Wie stehen Trumps rechtliche Chancen?

Der ausgefüllte Wahlzettel muss in einen dafür vorgesehenen Umschlag getan werden; und dieser muss mit einer Erklärung, wer den Stimmzettel ausgefüllt hat, in einen weiteren Vorschlag gesteckt werden. Wird dies nicht befolgt, kann die Stimme als ungültig gewertet werden. Experten rechneten damit, dass einige Wähler diese Anforderungen nicht korrekt erfüllen.

Je knapper der Abstand zwischen den Stimmen für Biden und Trump, desto höher ist die Wahrscheinlichkeit, dass Ergebnisse angefochten und Nachzählungen beantragt werden. Zunächst müssen solche Anträge im jeweiligen Staat gestellt werden. Die Verfahren können dann aber durch die Instanzen bis zum Supreme Court gehen.

Demokraten warnen regelmäßig, am Supreme Court gebe es nun eine stabile konservative Mehrheit, nachdem Donald Trump insgesamt drei neue Richter in seiner Amtszeit ernannt hat. Erst kürzlich ist die von Trump nominierte Richterin Amy Coney Barrett vom Senat bestätigt worden. Andere Beobachter sagen, Verfassungsrichter urteilten nicht nach weltanschaulichen Vorlieben, sondern auf Basis der Gesetze und der Verfassung.

Gibt es auch von Biden Signale, das Ergebnis anzufechten?

Nein. Sollte Biden die Wahl nach Auszählung aller Stimmen verlieren, dürfte er das Ergebnis wohl anerkennen. Auch Bidens Wahlkampfteam hat, wie das Team von Trump, eine regelrechte Armee von Rechtsanwälten zusammengestellt. Ziel ist es aber wohl weniger, die Wahl selbst anzufechten, sondern sich rechtlich auf eine Anfechtung der Wahl vorzubereiten, ebenso wie auf die vielen Klagen reagieren zu können, die Trumps Wahlkampfteam schon vor der Wahl gegen Briefwahlregelungen in den Bundesstaaten erhob.

Hat Trump auch politische Möglichkeiten, die Wahl noch für sich zu entscheiden?

Wahrscheinlich nicht. Im Vorfeld der Wahl wurde über folgende Option spekuliert: Die Verfassung setzt tatsächlich nicht fest, auf welche Art und Weise die Parlamente der Bundesstaaten die Wahlmänner und -frauen bestimmen.

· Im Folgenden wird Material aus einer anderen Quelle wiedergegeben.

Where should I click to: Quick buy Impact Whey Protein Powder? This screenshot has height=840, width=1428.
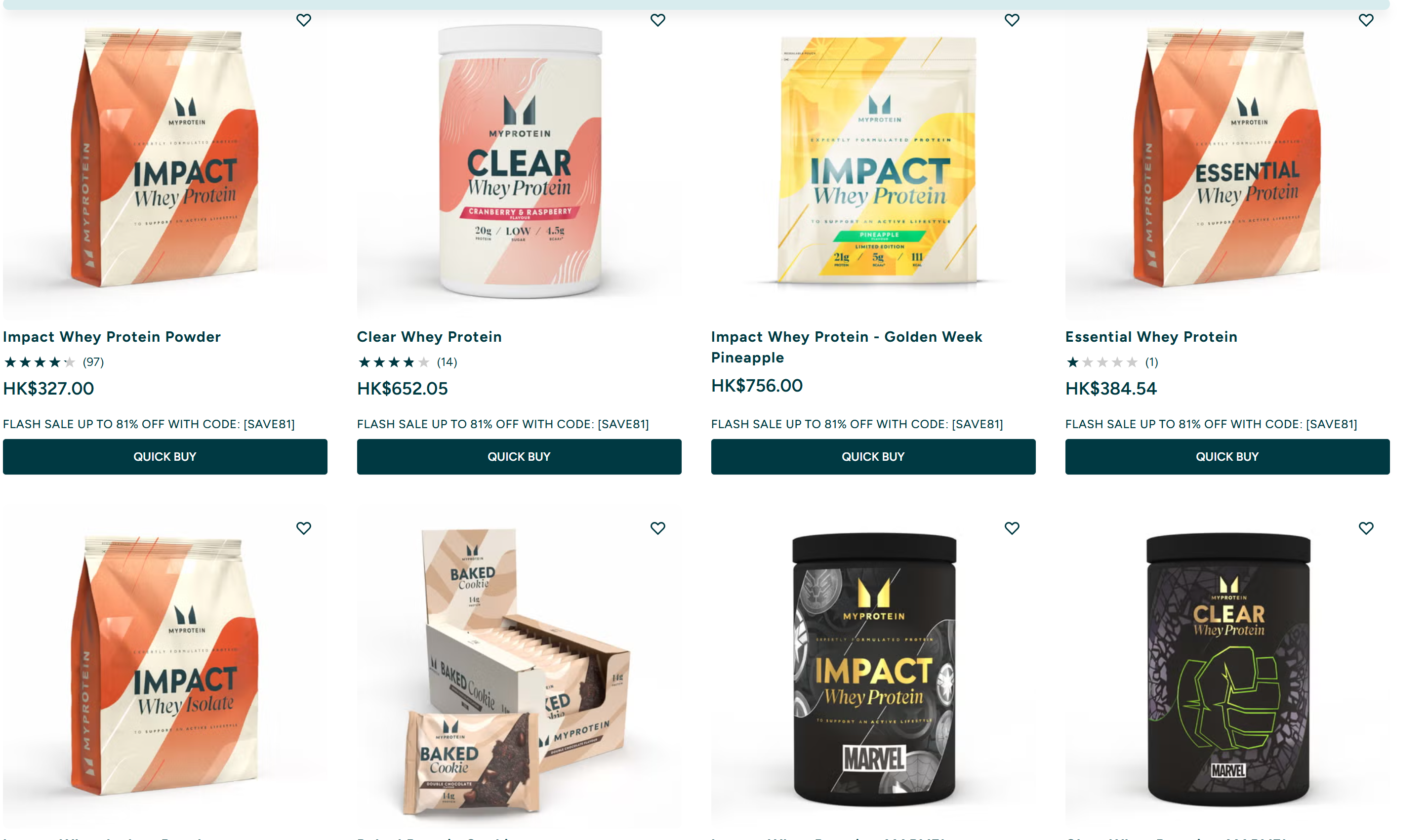(x=165, y=456)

Es hat sich tradiert, dass die Staaten allgemeine Wahlen abhalten und dann die Wahlleute nach dem „Winner takes all“-Prinzip dem Gewinner zuschlagen (Ausnahmen sind Maine und Nebraska, die die Wahlleute zwischen den Kandidaten splitten). Sie sind aber theoretisch frei, sie auch anders zu bestimmen – etwa durch eine Abstimmung im Parlament. Theoretisch könnte also das Parlament eines Bundesstaates, in dem es eine republikanische Mehrheit gibt, sagen: Wir erkennen die allgemeine Wahl nicht an und benennen die Wahlleute. Ob das Bestand hätte – vor allem, wenn es nachträglich erklärt wird –, wäre fragwürdig. In Pennsylvania haben die Republikaner zum Beispiel die Mehrheit im Parlament, der Gouverneur allerdings ist ein Demokrat. Die Voraussetzung für ein solche Foulspiel wäre auch, dass Trump in der eigenen Partei genügend Unterstützung dafür hätte.

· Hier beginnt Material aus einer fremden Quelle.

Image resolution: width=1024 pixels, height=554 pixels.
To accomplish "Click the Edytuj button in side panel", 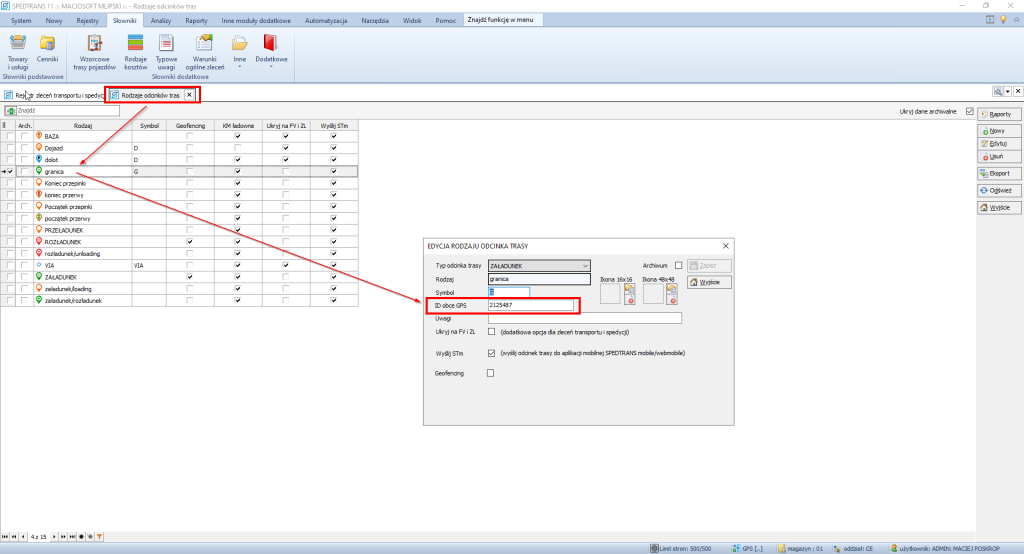I will (994, 143).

Wie groß ist die Gefahr von Unruhen?

In der Nacht von Dienstag auf Mittwoch ist es bereits in mehreren Städten zu Demonstrationen gekommen. Diese blieben überwiegend friedlich, teilweise kam es aber zu Auseinandersetzungen mit der Polizei und Festnahmen. Demonstriert wurde unter anderem in Washington D.C., Portland, Chicago und in Raleigh, North Carolina. Wie sich die Lage entwickelt – ob Trumps Unterstützer im Falle einer Niederlage auf die Straße gehen und wo, ist kaum vorherzusagen. Er hat sie dazu aufgefordert –, am Wahltag selbst aber blieb es vergleichsweise friedlich.

[Erläuterung zu unseren Zahlen zur US-Wahl: Bei den Wahlentscheidungen in den einzelnen Bundesstaaten nutzen die US-Medien unterschiedliche Berechnungsmodelle, bevor sie einen Call veröffentlichen, also die Wahlleute des Staates einem Kandidaten zurechnen. Je nach der Quelle, auf die sich aktuelle Grafiken und Karten beziehen, sind die Zahlen auch in den deutschen Medien unterschiedlich. Beim Tagesspiegel nutzen wir für unsere Live-Daten Angaben der Deutschen Presse-Agentur dpa, die sich wiederum auf Zahlen des US-Senders CNN stützt.]